● **Exercise material**

↓

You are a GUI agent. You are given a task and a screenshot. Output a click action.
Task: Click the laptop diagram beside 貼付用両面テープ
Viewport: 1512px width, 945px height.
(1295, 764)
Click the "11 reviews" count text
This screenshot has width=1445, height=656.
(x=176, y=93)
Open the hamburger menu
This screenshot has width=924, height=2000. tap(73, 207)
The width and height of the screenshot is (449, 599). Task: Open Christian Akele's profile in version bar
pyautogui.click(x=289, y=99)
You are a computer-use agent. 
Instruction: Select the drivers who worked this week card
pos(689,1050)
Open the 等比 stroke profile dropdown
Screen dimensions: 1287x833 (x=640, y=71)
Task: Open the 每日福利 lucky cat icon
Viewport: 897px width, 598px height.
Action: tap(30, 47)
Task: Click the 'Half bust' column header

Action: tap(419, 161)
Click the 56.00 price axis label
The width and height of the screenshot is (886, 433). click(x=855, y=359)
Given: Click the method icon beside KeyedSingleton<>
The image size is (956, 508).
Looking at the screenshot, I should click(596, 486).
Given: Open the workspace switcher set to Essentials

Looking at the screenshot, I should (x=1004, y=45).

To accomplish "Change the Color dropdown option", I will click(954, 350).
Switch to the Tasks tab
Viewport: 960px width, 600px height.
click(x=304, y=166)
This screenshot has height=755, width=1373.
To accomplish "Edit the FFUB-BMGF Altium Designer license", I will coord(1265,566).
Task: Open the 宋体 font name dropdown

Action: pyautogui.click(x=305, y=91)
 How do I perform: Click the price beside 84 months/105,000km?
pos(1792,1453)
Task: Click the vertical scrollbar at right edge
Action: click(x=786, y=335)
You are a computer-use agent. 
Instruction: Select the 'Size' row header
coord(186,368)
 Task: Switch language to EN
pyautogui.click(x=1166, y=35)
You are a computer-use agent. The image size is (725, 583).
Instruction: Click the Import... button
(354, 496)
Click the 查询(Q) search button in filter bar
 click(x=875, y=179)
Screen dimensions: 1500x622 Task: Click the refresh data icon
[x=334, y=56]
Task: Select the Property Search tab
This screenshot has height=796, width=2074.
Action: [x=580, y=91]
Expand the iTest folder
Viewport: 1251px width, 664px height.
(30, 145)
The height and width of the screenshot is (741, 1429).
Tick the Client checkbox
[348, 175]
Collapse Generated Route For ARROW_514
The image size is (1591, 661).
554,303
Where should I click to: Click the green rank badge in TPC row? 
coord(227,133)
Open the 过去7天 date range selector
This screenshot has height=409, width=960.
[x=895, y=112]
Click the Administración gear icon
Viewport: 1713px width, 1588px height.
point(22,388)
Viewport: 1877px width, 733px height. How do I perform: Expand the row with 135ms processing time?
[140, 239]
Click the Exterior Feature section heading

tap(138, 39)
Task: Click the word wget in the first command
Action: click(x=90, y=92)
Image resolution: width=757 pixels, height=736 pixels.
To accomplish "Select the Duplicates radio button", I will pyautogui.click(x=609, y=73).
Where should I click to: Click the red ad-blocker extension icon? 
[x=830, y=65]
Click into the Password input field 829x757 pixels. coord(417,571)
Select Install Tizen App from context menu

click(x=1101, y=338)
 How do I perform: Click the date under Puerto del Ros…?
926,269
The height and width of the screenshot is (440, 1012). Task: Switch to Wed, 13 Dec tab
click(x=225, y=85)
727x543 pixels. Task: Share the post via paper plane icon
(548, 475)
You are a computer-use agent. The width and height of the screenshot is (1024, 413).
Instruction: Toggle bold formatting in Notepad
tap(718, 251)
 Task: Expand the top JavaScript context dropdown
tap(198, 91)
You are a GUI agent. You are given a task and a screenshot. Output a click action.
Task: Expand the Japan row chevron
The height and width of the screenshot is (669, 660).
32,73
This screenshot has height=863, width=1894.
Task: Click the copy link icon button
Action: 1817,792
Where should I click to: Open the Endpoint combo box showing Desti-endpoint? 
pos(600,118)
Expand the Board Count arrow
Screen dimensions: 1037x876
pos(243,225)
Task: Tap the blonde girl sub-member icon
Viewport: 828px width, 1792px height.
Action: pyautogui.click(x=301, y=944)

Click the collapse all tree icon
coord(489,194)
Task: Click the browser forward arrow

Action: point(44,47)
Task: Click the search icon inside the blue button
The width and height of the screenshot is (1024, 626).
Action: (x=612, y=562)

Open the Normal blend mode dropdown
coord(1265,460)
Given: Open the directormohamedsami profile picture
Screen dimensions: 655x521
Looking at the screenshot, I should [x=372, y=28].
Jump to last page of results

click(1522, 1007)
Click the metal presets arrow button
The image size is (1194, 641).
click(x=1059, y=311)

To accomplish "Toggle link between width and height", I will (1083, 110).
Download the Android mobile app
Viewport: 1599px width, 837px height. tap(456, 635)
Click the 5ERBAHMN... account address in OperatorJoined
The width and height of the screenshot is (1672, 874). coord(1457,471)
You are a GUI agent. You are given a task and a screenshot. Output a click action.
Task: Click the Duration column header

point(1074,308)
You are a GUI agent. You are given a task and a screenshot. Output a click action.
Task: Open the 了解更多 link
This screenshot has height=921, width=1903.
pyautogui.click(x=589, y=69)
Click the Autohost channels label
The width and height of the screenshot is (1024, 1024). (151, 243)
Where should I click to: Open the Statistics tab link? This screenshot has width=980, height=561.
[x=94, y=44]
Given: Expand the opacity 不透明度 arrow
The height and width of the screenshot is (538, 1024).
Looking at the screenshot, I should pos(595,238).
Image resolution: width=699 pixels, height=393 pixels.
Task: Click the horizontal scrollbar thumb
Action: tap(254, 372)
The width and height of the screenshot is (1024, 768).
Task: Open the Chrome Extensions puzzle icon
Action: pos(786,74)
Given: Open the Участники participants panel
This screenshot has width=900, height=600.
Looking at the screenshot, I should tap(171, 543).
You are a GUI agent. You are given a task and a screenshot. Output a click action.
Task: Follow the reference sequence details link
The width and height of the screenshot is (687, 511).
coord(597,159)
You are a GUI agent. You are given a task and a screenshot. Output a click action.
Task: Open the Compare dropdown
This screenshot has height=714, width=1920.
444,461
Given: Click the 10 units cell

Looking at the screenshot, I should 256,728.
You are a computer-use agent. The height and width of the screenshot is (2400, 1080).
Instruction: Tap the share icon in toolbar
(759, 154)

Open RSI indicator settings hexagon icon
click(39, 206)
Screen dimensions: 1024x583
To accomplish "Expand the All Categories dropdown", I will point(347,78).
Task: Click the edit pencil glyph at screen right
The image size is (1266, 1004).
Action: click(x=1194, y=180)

↑

After reading the data above, return it verbatim in full.

● **Your response**
You are a GUI agent. You are given a task and a screenshot. Output a click action.
Task: Click the laptop diagram beside 貼付用両面テープ
Viewport: 1512px width, 945px height.
(1295, 764)
Click the "11 reviews" count text
This screenshot has width=1445, height=656.
(x=176, y=93)
Open the hamburger menu
This screenshot has width=924, height=2000. tap(73, 207)
The width and height of the screenshot is (449, 599). Task: Open Christian Akele's profile in version bar
pyautogui.click(x=289, y=99)
You are a computer-use agent. 
Instruction: Select the drivers who worked this week card
pos(689,1050)
Open the 等比 stroke profile dropdown
Screen dimensions: 1287x833 (x=640, y=71)
Task: Open the 每日福利 lucky cat icon
Viewport: 897px width, 598px height.
Action: tap(30, 47)
Task: Click the 'Half bust' column header

Action: tap(419, 161)
Click the 56.00 price axis label
The width and height of the screenshot is (886, 433). click(x=855, y=359)
Given: Click the method icon beside KeyedSingleton<>
The image size is (956, 508).
Looking at the screenshot, I should click(596, 486).
Given: Open the workspace switcher set to Essentials

Looking at the screenshot, I should (x=1004, y=45).

To accomplish "Change the Color dropdown option", I will click(954, 350).
Switch to the Tasks tab
Viewport: 960px width, 600px height.
click(x=304, y=166)
This screenshot has height=755, width=1373.
To accomplish "Edit the FFUB-BMGF Altium Designer license", I will coord(1265,566).
Task: Open the 宋体 font name dropdown

Action: pyautogui.click(x=305, y=91)
 How do I perform: Click the price beside 84 months/105,000km?
pos(1792,1453)
Task: Click the vertical scrollbar at right edge
Action: click(x=786, y=335)
You are a computer-use agent. 
Instruction: Select the 'Size' row header
coord(186,368)
 Task: Switch language to EN
pyautogui.click(x=1166, y=35)
You are a computer-use agent. The image size is (725, 583).
Instruction: Click the Import... button
(354, 496)
Click the 查询(Q) search button in filter bar
 click(x=875, y=179)
Screen dimensions: 1500x622 Task: Click the refresh data icon
[x=334, y=56]
Task: Select the Property Search tab
This screenshot has height=796, width=2074.
Action: [x=580, y=91]
Expand the iTest folder
Viewport: 1251px width, 664px height.
(30, 145)
The height and width of the screenshot is (741, 1429).
Tick the Client checkbox
[348, 175]
Collapse Generated Route For ARROW_514
The image size is (1591, 661).
554,303
Where should I click to: Click the green rank badge in TPC row? 
coord(227,133)
Open the 过去7天 date range selector
This screenshot has height=409, width=960.
[x=895, y=112]
Click the Administración gear icon
Viewport: 1713px width, 1588px height.
point(22,388)
Viewport: 1877px width, 733px height. How do I perform: Expand the row with 135ms processing time?
[140, 239]
Click the Exterior Feature section heading

tap(138, 39)
Task: Click the word wget in the first command
Action: click(x=90, y=92)
Image resolution: width=757 pixels, height=736 pixels.
To accomplish "Select the Duplicates radio button", I will pyautogui.click(x=609, y=73).
Where should I click to: Click the red ad-blocker extension icon? 
[x=830, y=65]
Click into the Password input field 829x757 pixels. coord(417,571)
Select Install Tizen App from context menu

click(x=1101, y=338)
 How do I perform: Click the date under Puerto del Ros…?
926,269
The height and width of the screenshot is (440, 1012). Task: Switch to Wed, 13 Dec tab
click(x=225, y=85)
727x543 pixels. Task: Share the post via paper plane icon
(548, 475)
You are a computer-use agent. The width and height of the screenshot is (1024, 413).
Instruction: Toggle bold formatting in Notepad
tap(718, 251)
 Task: Expand the top JavaScript context dropdown
tap(198, 91)
You are a GUI agent. You are given a task and a screenshot. Output a click action.
Task: Expand the Japan row chevron
The height and width of the screenshot is (669, 660).
32,73
This screenshot has height=863, width=1894.
Task: Click the copy link icon button
Action: 1817,792
Where should I click to: Open the Endpoint combo box showing Desti-endpoint? 
pos(600,118)
Expand the Board Count arrow
Screen dimensions: 1037x876
pos(243,225)
Task: Tap the blonde girl sub-member icon
Viewport: 828px width, 1792px height.
Action: pyautogui.click(x=301, y=944)

Click the collapse all tree icon
coord(489,194)
Task: Click the browser forward arrow

Action: point(44,47)
Task: Click the search icon inside the blue button
The width and height of the screenshot is (1024, 626).
Action: (x=612, y=562)

Open the Normal blend mode dropdown
coord(1265,460)
Given: Open the directormohamedsami profile picture
Screen dimensions: 655x521
Looking at the screenshot, I should [x=372, y=28].
Jump to last page of results

click(1522, 1007)
Click the metal presets arrow button
The image size is (1194, 641).
click(x=1059, y=311)

To accomplish "Toggle link between width and height", I will (1083, 110).
Download the Android mobile app
Viewport: 1599px width, 837px height. tap(456, 635)
Click the 5ERBAHMN... account address in OperatorJoined
The width and height of the screenshot is (1672, 874). coord(1457,471)
You are a GUI agent. You are given a task and a screenshot. Output a click action.
Task: Click the Duration column header

point(1074,308)
You are a GUI agent. You are given a task and a screenshot. Output a click action.
Task: Open the 了解更多 link
This screenshot has height=921, width=1903.
pyautogui.click(x=589, y=69)
Click the Autohost channels label
The width and height of the screenshot is (1024, 1024). (151, 243)
Where should I click to: Open the Statistics tab link? This screenshot has width=980, height=561.
[x=94, y=44]
Given: Expand the opacity 不透明度 arrow
The height and width of the screenshot is (538, 1024).
Looking at the screenshot, I should pos(595,238).
Image resolution: width=699 pixels, height=393 pixels.
Task: Click the horizontal scrollbar thumb
Action: tap(254, 372)
The width and height of the screenshot is (1024, 768).
Task: Open the Chrome Extensions puzzle icon
Action: pos(786,74)
Given: Open the Участники participants panel
This screenshot has width=900, height=600.
Looking at the screenshot, I should tap(171, 543).
You are a GUI agent. You are given a task and a screenshot. Output a click action.
Task: Follow the reference sequence details link
The width and height of the screenshot is (687, 511).
coord(597,159)
You are a GUI agent. You are given a task and a screenshot. Output a click action.
Task: Open the Compare dropdown
This screenshot has height=714, width=1920.
444,461
Given: Click the 10 units cell

Looking at the screenshot, I should 256,728.
You are a computer-use agent. The height and width of the screenshot is (2400, 1080).
Instruction: Tap the share icon in toolbar
(759, 154)

Open RSI indicator settings hexagon icon
click(39, 206)
Screen dimensions: 1024x583
To accomplish "Expand the All Categories dropdown", I will point(347,78).
Task: Click the edit pencil glyph at screen right
The image size is (1266, 1004).
Action: click(x=1194, y=180)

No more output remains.